(TASK PROMPT) In the records from the line with "Given: Open the Options menu" to the line with "should pyautogui.click(x=457, y=364).", swap "Options" for "Settings". Return only those lines, with nothing else changed.
BEGIN RECORDED INFORMATION
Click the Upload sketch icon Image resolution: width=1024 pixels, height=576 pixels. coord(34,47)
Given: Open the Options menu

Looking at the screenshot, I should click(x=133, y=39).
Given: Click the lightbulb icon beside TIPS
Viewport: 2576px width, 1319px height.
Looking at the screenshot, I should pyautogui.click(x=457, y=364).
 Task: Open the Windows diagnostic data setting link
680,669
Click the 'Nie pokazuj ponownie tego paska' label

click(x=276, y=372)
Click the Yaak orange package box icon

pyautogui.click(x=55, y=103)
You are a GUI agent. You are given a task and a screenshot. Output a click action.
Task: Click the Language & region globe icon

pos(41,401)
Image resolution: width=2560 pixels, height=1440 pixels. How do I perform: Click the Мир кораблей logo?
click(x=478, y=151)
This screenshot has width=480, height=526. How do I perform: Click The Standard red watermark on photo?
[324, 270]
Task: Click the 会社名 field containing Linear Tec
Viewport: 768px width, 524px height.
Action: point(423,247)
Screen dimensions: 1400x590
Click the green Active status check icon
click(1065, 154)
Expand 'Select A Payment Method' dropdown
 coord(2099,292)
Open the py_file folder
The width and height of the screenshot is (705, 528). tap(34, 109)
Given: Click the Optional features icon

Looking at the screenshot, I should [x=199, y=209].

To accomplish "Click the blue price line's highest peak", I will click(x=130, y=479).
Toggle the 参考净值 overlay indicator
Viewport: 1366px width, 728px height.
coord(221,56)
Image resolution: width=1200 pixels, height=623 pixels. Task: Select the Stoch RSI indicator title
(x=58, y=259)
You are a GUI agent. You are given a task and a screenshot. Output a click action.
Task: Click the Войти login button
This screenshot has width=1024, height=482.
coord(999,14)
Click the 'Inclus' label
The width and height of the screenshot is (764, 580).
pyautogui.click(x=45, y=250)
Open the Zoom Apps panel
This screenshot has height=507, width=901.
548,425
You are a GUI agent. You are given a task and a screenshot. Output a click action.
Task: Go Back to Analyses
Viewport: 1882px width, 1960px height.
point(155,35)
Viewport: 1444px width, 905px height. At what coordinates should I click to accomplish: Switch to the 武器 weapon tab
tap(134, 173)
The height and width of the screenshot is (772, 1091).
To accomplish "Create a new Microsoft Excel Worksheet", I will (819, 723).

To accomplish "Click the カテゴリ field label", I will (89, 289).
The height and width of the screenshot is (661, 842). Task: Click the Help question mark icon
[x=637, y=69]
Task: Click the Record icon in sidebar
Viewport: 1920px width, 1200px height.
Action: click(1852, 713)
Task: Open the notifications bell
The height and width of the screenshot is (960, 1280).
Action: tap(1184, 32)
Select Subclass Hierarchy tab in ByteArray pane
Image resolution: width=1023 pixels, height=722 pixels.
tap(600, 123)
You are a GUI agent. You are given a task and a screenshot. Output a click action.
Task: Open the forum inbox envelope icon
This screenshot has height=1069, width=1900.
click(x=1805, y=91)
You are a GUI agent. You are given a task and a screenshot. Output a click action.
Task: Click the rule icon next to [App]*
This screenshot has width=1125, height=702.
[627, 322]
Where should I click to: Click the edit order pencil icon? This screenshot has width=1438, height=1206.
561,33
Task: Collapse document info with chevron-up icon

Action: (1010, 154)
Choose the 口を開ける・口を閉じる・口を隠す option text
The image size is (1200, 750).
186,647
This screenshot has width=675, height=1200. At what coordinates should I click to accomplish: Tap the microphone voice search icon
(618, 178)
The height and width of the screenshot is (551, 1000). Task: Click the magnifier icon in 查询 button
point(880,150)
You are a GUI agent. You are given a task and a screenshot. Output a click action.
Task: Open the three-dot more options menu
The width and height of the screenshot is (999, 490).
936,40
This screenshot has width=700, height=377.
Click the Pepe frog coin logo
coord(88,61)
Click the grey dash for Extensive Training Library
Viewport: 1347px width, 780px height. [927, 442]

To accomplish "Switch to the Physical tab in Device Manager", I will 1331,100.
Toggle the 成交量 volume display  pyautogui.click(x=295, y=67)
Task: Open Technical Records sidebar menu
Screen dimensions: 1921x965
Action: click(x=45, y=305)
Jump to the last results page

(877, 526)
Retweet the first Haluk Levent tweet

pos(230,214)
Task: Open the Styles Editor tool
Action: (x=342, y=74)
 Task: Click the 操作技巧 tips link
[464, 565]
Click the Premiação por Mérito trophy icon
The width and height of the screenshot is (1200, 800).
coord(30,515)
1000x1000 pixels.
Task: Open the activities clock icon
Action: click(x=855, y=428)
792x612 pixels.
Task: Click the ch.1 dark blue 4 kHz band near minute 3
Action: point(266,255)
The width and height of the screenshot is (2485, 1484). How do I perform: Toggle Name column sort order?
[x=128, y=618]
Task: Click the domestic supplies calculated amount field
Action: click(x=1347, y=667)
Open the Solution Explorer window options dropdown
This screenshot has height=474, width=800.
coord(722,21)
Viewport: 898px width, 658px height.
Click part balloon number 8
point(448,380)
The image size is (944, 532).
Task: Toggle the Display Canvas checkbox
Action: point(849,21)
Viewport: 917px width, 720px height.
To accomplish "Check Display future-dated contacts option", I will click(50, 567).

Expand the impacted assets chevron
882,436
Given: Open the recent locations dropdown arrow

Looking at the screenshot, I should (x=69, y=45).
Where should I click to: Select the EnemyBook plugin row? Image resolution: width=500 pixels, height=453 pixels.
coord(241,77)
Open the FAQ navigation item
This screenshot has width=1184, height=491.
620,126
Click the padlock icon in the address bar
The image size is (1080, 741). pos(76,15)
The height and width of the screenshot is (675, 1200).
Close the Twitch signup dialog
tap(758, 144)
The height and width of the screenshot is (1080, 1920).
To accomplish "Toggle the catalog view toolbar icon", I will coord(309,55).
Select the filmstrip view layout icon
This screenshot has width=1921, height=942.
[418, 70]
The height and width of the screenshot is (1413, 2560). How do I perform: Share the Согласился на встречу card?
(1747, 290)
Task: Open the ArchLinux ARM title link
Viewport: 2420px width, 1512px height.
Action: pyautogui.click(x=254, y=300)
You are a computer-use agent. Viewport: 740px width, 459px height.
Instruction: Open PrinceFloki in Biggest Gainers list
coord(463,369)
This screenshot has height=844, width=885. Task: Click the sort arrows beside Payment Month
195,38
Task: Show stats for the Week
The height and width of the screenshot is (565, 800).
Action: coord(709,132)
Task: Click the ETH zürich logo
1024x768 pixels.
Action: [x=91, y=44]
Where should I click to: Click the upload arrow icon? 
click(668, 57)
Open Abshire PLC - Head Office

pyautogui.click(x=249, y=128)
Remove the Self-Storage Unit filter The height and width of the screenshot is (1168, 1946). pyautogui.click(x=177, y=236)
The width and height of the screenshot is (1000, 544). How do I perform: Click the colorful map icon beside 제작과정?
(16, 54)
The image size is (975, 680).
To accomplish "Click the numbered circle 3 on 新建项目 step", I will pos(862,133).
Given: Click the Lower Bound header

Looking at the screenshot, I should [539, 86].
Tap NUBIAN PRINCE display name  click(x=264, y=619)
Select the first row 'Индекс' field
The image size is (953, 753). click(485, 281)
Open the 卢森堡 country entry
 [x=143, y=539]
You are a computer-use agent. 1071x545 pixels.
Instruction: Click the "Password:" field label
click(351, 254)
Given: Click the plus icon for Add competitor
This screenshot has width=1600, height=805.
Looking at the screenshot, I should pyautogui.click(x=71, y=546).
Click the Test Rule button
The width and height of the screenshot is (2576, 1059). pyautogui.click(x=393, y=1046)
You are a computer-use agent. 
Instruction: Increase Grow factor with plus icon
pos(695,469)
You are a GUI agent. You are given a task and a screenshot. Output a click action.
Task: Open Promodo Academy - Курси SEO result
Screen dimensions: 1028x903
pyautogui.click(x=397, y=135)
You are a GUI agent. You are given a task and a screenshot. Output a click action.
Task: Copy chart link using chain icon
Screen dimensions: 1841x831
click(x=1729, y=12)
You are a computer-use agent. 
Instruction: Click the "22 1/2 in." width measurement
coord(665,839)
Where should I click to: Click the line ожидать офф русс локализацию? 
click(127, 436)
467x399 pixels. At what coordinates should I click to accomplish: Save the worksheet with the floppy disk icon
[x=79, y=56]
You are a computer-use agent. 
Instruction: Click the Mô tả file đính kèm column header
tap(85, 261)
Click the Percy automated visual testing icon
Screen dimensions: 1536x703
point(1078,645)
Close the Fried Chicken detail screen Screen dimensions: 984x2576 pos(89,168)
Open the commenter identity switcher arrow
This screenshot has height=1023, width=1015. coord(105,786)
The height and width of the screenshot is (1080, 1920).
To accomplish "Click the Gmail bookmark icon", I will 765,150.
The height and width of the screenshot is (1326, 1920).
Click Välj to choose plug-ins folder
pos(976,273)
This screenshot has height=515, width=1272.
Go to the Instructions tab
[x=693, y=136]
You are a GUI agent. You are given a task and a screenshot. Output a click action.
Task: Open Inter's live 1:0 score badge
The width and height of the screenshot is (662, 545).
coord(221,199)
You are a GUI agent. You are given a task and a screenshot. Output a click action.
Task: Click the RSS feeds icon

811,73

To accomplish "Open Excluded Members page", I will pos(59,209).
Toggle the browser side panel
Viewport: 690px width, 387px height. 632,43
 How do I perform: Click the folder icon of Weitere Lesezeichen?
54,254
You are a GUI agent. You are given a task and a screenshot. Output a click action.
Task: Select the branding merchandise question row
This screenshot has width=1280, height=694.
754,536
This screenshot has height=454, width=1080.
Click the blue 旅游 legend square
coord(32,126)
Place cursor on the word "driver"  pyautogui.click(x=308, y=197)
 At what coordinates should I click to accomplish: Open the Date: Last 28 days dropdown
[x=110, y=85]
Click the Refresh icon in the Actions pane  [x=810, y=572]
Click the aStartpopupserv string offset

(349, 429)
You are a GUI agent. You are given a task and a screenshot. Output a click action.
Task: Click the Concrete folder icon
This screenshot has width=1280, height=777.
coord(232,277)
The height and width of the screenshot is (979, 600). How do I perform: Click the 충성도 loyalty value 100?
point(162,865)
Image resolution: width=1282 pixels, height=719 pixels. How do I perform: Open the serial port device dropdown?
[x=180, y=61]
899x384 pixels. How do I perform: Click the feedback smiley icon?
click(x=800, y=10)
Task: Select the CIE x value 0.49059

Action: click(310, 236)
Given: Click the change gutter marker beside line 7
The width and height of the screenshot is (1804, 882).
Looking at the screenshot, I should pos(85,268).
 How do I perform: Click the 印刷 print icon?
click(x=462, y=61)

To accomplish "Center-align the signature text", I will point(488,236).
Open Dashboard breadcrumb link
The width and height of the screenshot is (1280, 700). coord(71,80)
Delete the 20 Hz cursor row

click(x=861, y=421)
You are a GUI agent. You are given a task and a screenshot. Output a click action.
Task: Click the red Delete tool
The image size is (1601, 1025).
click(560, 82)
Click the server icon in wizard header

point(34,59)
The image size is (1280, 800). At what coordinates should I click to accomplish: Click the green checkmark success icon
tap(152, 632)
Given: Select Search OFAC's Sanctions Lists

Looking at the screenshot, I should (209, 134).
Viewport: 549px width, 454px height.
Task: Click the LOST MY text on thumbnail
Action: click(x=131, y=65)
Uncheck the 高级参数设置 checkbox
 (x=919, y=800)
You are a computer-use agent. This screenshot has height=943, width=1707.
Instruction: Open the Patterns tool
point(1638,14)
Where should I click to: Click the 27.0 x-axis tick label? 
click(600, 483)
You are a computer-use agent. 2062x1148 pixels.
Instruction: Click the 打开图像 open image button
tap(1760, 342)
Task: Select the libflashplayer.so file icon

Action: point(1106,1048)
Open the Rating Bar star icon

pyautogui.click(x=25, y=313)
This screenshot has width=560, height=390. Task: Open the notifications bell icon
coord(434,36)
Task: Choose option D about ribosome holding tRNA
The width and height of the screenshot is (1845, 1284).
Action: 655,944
END RECORDED INFORMATION
(SOLUTION TO THIS TASK)
Given: Open the Settings menu

Looking at the screenshot, I should click(x=133, y=39).
Given: Click the lightbulb icon beside TIPS
Viewport: 2576px width, 1319px height.
Looking at the screenshot, I should pyautogui.click(x=457, y=364).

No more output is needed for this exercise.